Join pushdown on two external tables from the same external source?
This post has NOT been accepted by the mailing list yet.
I'm trying to figure out how to multiple tables from a single external source directly in spark sql. Say I do the following in spark SQL:
CREATE OR REPLACE TEMPORARY VIEW t1 USING jdbc OPTIONS ( dbtable 't1' ...)
CREATE OR REPLACE TEMPORARY VIEW t2 USING jdbc OPTIONS ( dbtable 't2' ...)
SELECT * from t1 join t2 on t1.id = t2.id limit 10;
This query will result in a full table select from t1 and t2 in my jdbc source, which isn't great, but understandable given how I have defined the tables. An optimized query would perhaps only need to select 10 rows from the underlying database.
This would work using the scala API (not sure exactly what the spark SQL equivalent is, or if there is any):
spark.read.jdbc("jdbc:...", "(SELECT * from t1 join t2 on t1.id = t2.id limit 10) as t", new java.util.Properties)

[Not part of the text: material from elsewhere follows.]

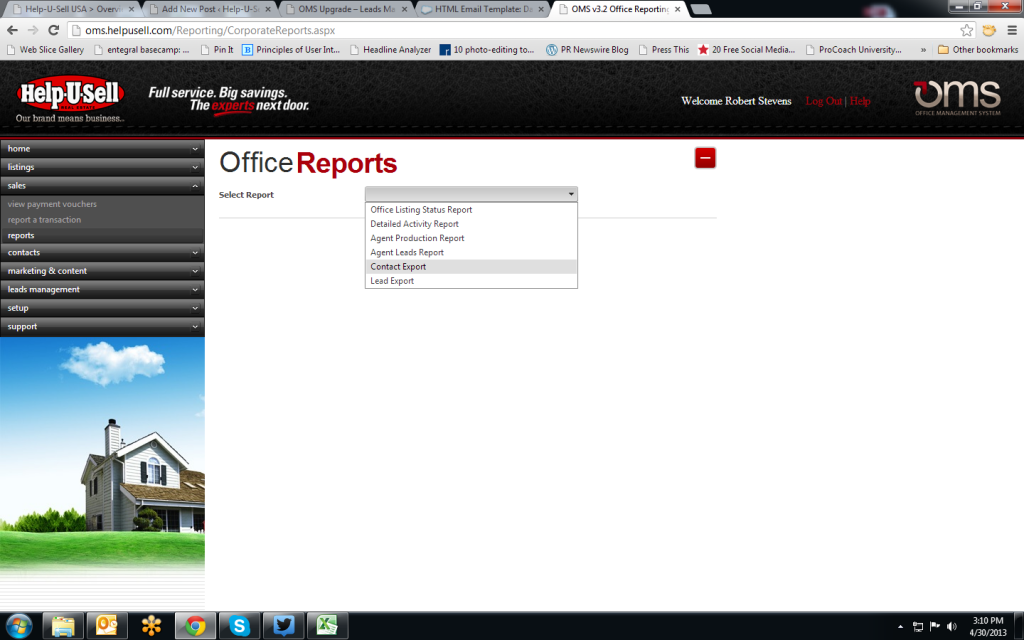The width and height of the screenshot is (1024, 640).
Task: Open the view payment vouchers link
Action: tap(51, 203)
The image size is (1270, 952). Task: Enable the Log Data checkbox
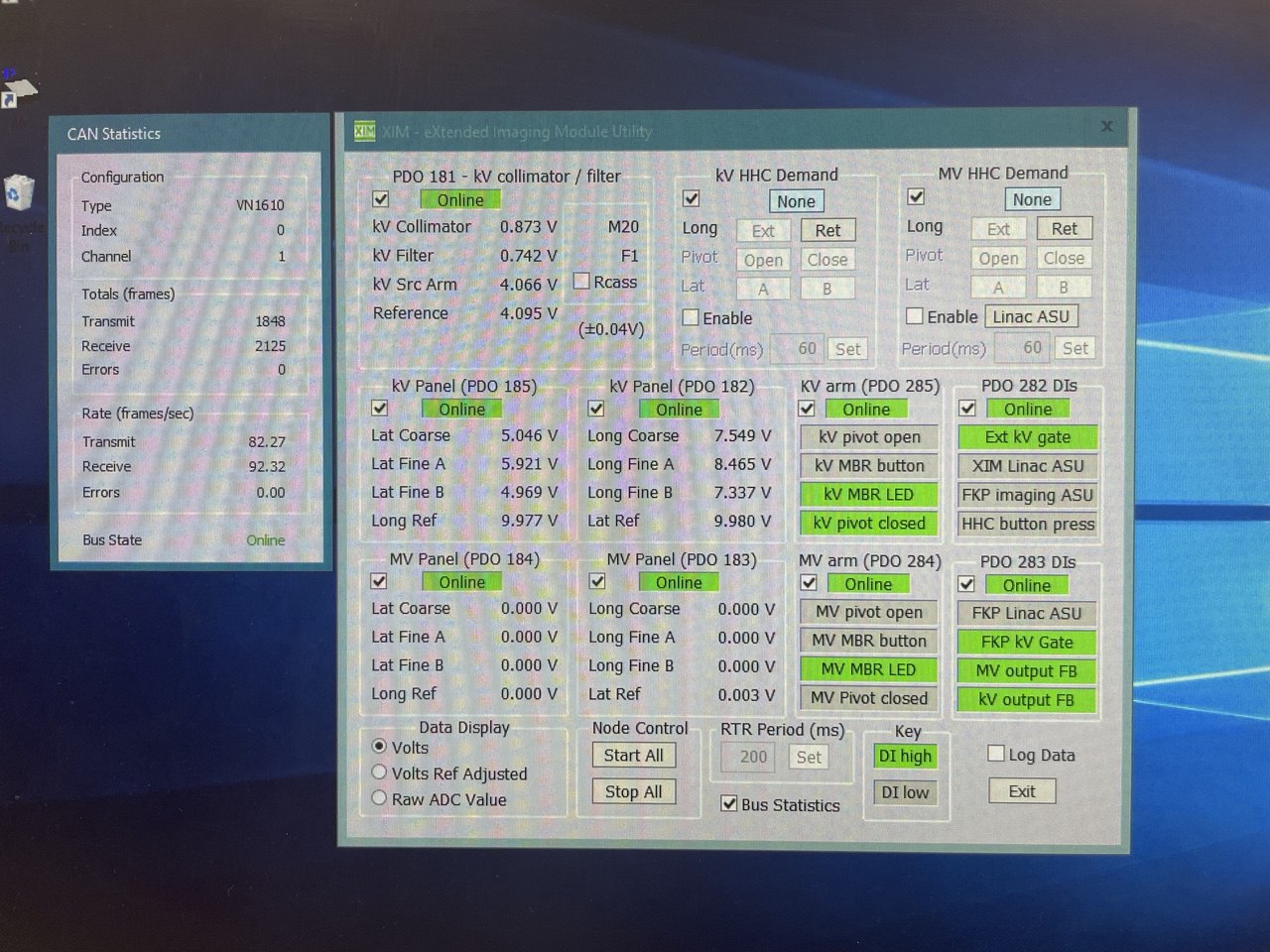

However, this method seems cumbersome to use for every query I might want to run on my remote jdbc DB (requires writing a query in a string, and doesn't use spark sql). Ideally, I would want something like defining an entire database using the JDBC source, so that queries using only tables from that source could be entirely pushed down to the underlying database. Does anyone know a better approach to this problem, or even more generally how to have a nicer integration with spark sql and remote database using some other approach or tool?